I had earlier covered Halevy and Google’s work on the deep Web. In this new piece, the authors describe the use of simple models working on very large amounts of data as means to trump fancier and more complicated algorithms.

“Unfortunately, the fact that the word ‘semantic’ appears in both ‘Semantic Web’ and ‘semantic interpretation’ means that the two problems have often been conflated, causing needless and endless consternation and confusion. The ‘semantics’ in Semantic Web services is embodied in the code that implements those services in accordance with the specifications expressed by the relevant ontologies and attached informal documentation.”

Some of the research they cite is related to WebTables [1] and similar efforts to extract structure from Web-scale data. The authors describe the use of such systems to create ‘schemata’ of attributes related to various types of instance records — in essence, figuring out the structure of ABoxes [2], for leading instance types such as companies or automobiles [3].

These observations, which they call the semantic interpretation problem and contrast with the Semantic Web, they generalize as being amenable to a kind of simple, brute-force, Web-scale analysis: “Relying on overt statistics of words and word co-occurrences has the further advantage that we can estimate models in an amount of time proportional to available data and can often parallelize them easily. So, learning from the Web becomes naturally scalable.”

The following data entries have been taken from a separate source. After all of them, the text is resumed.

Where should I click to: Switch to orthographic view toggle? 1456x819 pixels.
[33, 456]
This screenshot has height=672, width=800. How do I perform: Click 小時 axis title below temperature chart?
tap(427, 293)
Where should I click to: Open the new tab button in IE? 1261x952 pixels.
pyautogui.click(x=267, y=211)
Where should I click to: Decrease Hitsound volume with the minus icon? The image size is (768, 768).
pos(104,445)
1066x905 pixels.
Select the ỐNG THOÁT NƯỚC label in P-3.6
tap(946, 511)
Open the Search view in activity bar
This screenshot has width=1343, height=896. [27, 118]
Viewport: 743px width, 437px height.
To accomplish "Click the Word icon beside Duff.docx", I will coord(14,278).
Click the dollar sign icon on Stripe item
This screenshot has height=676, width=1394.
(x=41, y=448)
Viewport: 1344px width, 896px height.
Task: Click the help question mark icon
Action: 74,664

Google had earlier posted their 1 terabyte database of n-grams, and I tend to agree that such large-scale incidence mining can lead to tremendous insights and advantages. The authors also helpfully point out that certain scale thresholds occur for doing such analysis, such that researchers need not have access to indexes the scale of Google to do meaningful work or to make meaningful advances. (Good news for the rest of us!)

As the authors challenge:

  1. Choose a representation that can use unsupervised learning on unlabeled data
  2. Represent the data with a non-parametric model, and
  3. Trust the important concepts will emerge from this analysis because human language has already evolved words for it.

My very strong suspicion is that we will see — and quickly — much more structured data for instance types (the ‘ABox’) rapidly emerge from Google in the coming weeks. They have the insights and approaches down, and clearly they have the data to drive the analysis! I also suspect many of these structured additions will just simply show up on the results listings to little fanfare.

The structured Web is growing all around us like stalagmites in a cave!


[1] Michael J. Cafarella, Alon Y. Halevy, Daisy Zhe Wang, Eugene Wu and Yang Zhang, 2008. “WebTables: Exploring the Power of Tables on the Web,” in the 34th International Conference on Very Large Databases (VLDB), Auckland, New Zealand, 2008. See http://web.mit.edu/y_z/www/papers/webtables-vldb08.pdf.
[2] As per our standard use:

"Description logics and their semantics traditionally split concepts and their relationships from the different treatment of instances and their attributes and roles, expressed as fact assertions. The concept split is known as the TBox (for terminological knowledge, the basis for T in TBox) and represents the schema or taxonomy of the domain at hand. The TBox is the structural and intensional component of conceptual relationships. The second split of instances is known as the ABox (for assertions, the basis for A in ABox) and describes the attributes of instances (and individuals), the roles between instances, and other assertions about instances regarding their class membership with the TBox concepts."
[3] I very much like the authors’ use of ‘schemata’ as the way to describe the attribute structure of various instance record types for the ABox, in contrast to the more appropriate ‘ontology’ applied to the TBox.